Le dernier élément de cette religion civile qui s’articule à ce messianisme, c’est l’optimisme. Le slogan : « Just do it » (« Vas-y, fais-le ! ») et ça marchera, retrace bien cette attitude à l’endroit de la vie. Il suffit d’agir pour vaincre. On retrouve cela dans l’attitude de George W. Bush à la suite du 11 septembre. L’Amérique ne peut pas camper sur un échec. Elle doit forcément triompher. Elle doit forcément vaincre et d’une certaine manière, ce souci de revanche s’est cristallisé sur la figure de Saddam Hussein.

§On perçoit les traits principaux de cette religion civile américaine. Votre analyse vous pousse à dire que ces dernières années cette religion civile se laïcise de plus en plus.Effectivement ! Traditionnellement le messianisme chrétien met en avant la figure de Jésus-Christ qui revient dans l’histoire humaine de manière spectaculaire pour instaurer le millénium. A mon sens, le messianisme que véhicule George W. Bush est d’une autre nature. Pour éclairer ce propos, j’aimerais recourir à l’histoire du cinéma.

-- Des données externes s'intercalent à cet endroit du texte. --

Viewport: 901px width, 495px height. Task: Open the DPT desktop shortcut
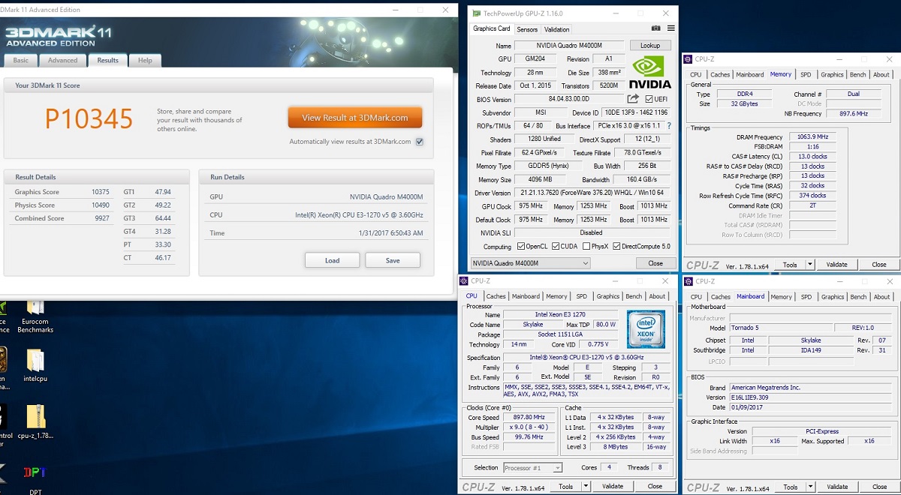(35, 473)
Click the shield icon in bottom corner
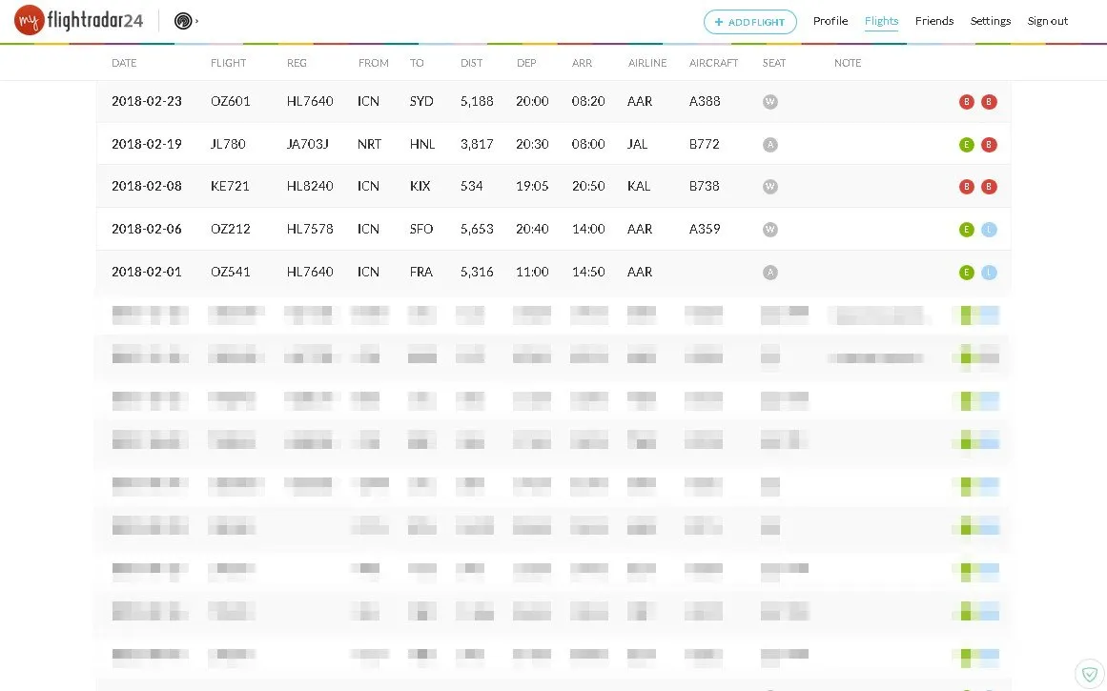Screen dimensions: 1107x691 (1090, 674)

En 1953 sort le film « La Guerre des mondes » et, 43 ans plus tard, en 1996, « Independance Day ». Ces deux films relatent l’histoire d’une invasion d’extra-terrestres, de la riposte des terriens, en particulier des Américains, qui mettent au point des armes spécifiques pour vaincre l’envahisseur. Dans « La Guerre des mondes », cette tentative échoue. La population se tourne alors vers Dieu, prie et demande la délivrance. Finalement, Dieu envoie une bactérie qui va décimer les envahisseurs et le salut du monde est préservé. Morale du film : tout ce que l’homme a entrepris a failli, Dieu seul sauve. Là, nous nous situons classiquement dans une perspective de millénarisme chrétien où Dieu intervient dans l’histoire pour sauver l’humanité.

§Avec « Independance Day », le propos est très différent.Effectivement. L’histoire est quasi identique. Il y a aussi dans ce film un recours à la prière, même si cette dimension est peu montrée ! En fait ce qui est mis en valeur, c’est la technologie américaine hyper-sophistiquée qui, à elle seule, parvient à vaincre les extra-terrestres. On le sent bien, la morale est tout à fait différente de celle de « La Guerre des mondes ». On pourrait la résumer en disant : « In Gun We Trust ». C’est la technologie militaire américaine qui apporte le salut.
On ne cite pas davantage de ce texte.